Project Censored Media Democracy in Action
Top 25 Censored
news stories of 2007
#1 Future of Internet Debate Ignored by Media
#2 Halliburton Charged with Selling Nuclear Technologies to Iran
#3 Oceans of the World in Extreme Danger
#4 Hunger and Homelessness Increasing in the US
#5 High-Tech Genocide in Congo
#6 Federal Whistleblower Protection in Jeopardy
# 7 US Operatives Torture Detainees to Death in Afghanistan and Iraq
#8 Pentagon Exempt from Freedom of Information Act
#9 The World Bank Funds Israel-Palestine Wall
#10 Expanded Air War in Iraq Kills More Civilians
#11 Dangers of Genetically Modified Food Confirmed
#12 Pentagon Plans to Build New Landmines
#13 New Evidence Establishes Dangers of Roundup
#14 Homeland Security Contracts KBR to Build Detention Centers in the US
#15 Chemical Industry is EPA’s Primary Research Partner
#16 Ecuador and Mexico Defy US on International Criminal Court
#17 Iraq Invasion Promotes OPEC Agenda
#18 Physicist Challenges Official 9-11 Story
#19 Destruction of Rainforests Worst Ever
#20 Bottled Water: A Global Environmental Problem
#21 Gold Mining Threatens Ancient Andean Glaciers
#22 $Billions in Homeland Security Spending Undisclosed
#23 US Oil Targets Kyoto in Europe
#24 Cheney’s Halliburton Stock Rose Over 3000 Percent Last Year
#25 US Military in Paraguay Threatens Region
Project Censored documents with some detail each of these suppressed stories. Many of these are independent reasons that the Bush Administration should be taken to task for nepotism, corruption, starting wars for profit and endangering humanity with damage to the environment. It is a little hard to make sense of how a country could become so extreme in its efforts to present one bold face to the electorate while doing something that the rest of the world (and the other half of the USA) perceive as evil, corrupt and dangerous.
Or is this extreme rumour mongering at its worst? We do not think so, and in the case of Mr Cheney and Halliburton - wonder at where this commericial military establishment is going to stop taking liberties that the world can ill afford to support.
In March 1996 Dick Cheney said "Let me make a generalized statement about a trend I see in the U.S. Congress that I find disturbing, that applies not only with respect to the Iranian situation but a number of others as well, I think we Americans sometimes make mistakes . . . There seems to be an assumption that somehow we know what's best for everybody else and that we are going to use our economic clout to get everybody else to live the way we would like."

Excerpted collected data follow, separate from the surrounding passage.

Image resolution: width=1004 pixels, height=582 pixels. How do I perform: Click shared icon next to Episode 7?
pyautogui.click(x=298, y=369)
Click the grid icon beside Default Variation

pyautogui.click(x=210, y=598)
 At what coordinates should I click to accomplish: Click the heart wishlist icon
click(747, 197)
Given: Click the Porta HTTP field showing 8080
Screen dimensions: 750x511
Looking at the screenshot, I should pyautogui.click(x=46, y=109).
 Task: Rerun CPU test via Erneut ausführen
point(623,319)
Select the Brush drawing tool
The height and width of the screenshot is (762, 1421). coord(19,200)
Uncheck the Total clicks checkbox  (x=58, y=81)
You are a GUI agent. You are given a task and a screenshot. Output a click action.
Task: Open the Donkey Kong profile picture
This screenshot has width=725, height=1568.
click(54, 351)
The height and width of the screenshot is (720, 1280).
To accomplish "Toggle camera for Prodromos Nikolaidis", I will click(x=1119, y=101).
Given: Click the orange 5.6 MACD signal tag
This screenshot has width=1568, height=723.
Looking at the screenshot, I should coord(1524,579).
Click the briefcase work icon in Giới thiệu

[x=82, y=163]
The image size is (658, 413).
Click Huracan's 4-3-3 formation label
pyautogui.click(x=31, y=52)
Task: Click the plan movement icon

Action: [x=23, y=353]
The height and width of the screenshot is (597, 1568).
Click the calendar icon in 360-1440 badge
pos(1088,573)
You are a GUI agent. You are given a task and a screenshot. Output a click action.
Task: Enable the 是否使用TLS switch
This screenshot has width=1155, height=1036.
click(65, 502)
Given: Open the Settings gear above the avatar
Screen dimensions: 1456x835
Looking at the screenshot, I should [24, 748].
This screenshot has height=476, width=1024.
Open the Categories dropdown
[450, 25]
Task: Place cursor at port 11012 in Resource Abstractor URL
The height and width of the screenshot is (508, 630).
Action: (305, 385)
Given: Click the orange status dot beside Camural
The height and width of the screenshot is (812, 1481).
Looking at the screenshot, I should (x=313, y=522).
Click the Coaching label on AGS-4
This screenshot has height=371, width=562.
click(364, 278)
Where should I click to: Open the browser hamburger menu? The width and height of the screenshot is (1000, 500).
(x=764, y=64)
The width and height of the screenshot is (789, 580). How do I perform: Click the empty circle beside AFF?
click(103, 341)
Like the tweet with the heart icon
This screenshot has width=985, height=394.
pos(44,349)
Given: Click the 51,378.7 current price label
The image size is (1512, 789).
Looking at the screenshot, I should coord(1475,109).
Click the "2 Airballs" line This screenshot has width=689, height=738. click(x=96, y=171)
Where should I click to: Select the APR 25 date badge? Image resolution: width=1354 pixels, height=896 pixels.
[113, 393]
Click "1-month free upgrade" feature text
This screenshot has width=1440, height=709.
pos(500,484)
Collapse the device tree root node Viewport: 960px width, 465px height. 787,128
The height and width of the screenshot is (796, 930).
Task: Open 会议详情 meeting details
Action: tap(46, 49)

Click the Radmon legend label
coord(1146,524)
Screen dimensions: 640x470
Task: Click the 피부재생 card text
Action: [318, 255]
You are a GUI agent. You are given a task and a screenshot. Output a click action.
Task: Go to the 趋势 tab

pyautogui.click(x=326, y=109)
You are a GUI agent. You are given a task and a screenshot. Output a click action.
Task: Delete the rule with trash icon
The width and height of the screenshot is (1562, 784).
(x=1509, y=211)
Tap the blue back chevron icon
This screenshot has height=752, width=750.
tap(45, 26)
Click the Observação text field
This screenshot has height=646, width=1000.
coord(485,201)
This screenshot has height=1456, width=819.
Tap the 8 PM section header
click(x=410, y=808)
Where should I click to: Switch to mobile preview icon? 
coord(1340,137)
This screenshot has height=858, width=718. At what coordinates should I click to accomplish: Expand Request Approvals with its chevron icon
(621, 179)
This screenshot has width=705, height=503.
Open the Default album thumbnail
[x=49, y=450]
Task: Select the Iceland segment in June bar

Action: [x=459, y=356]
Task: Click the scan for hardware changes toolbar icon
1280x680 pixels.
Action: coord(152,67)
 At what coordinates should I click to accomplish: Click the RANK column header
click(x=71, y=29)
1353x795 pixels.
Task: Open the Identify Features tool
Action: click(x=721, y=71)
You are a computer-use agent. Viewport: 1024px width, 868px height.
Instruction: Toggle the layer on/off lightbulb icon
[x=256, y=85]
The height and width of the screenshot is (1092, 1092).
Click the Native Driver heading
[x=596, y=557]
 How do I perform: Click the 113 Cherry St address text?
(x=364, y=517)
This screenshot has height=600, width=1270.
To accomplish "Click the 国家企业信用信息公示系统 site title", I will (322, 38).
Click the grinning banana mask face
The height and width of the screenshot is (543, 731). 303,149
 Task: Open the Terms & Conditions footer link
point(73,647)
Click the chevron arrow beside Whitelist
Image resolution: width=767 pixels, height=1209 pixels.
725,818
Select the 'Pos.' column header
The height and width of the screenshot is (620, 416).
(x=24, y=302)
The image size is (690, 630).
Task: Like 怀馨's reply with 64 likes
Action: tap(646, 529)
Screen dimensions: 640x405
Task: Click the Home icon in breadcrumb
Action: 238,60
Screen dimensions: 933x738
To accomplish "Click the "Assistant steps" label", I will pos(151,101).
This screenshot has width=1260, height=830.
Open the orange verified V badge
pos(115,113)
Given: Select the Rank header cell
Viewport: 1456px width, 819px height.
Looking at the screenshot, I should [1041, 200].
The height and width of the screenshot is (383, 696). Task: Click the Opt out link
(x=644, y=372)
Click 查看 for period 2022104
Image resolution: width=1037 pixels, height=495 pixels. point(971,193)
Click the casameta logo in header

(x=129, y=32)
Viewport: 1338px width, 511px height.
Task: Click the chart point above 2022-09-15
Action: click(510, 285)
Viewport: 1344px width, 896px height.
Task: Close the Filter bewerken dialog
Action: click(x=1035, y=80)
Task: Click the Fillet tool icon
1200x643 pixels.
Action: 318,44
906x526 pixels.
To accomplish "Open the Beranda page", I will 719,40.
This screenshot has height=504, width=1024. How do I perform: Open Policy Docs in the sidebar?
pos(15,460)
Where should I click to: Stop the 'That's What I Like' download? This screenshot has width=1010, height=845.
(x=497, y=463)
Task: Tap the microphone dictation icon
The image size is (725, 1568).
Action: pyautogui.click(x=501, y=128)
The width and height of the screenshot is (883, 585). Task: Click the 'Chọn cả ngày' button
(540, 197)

Yes. Indeed. Project Censored go on to say:
Cheney was the chief executive of Halliburton Corporation at the time he uttered those words. It was Cheney who directed Halliburton toward aggressive business dealings with Iran—in violation of U.S. law—in the mid-1990s, which continued through 2005 and is the reason Iran has the capability to enrich weapons-grade uranium.
It was Halliburton’s secret sale of centrifuges to Iran that helped get the uranium enrichment program off the ground, according to a three-year investigation that includes interviews conducted with more than a dozen current and former Halliburton employees.